> [EXERCISE DESCRIPTION]
All of the entries are to be printed exactly as they appear.

> [DATA TO USE]
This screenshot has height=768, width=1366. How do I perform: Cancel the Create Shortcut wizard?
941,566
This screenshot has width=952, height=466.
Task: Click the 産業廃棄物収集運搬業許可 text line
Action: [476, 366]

> [ANSWER TO THE EXERCISE]
This screenshot has height=768, width=1366. How do I perform: Cancel the Create Shortcut wizard?
941,566
This screenshot has width=952, height=466.
Task: Click the 産業廃棄物収集運搬業許可 text line
Action: [476, 366]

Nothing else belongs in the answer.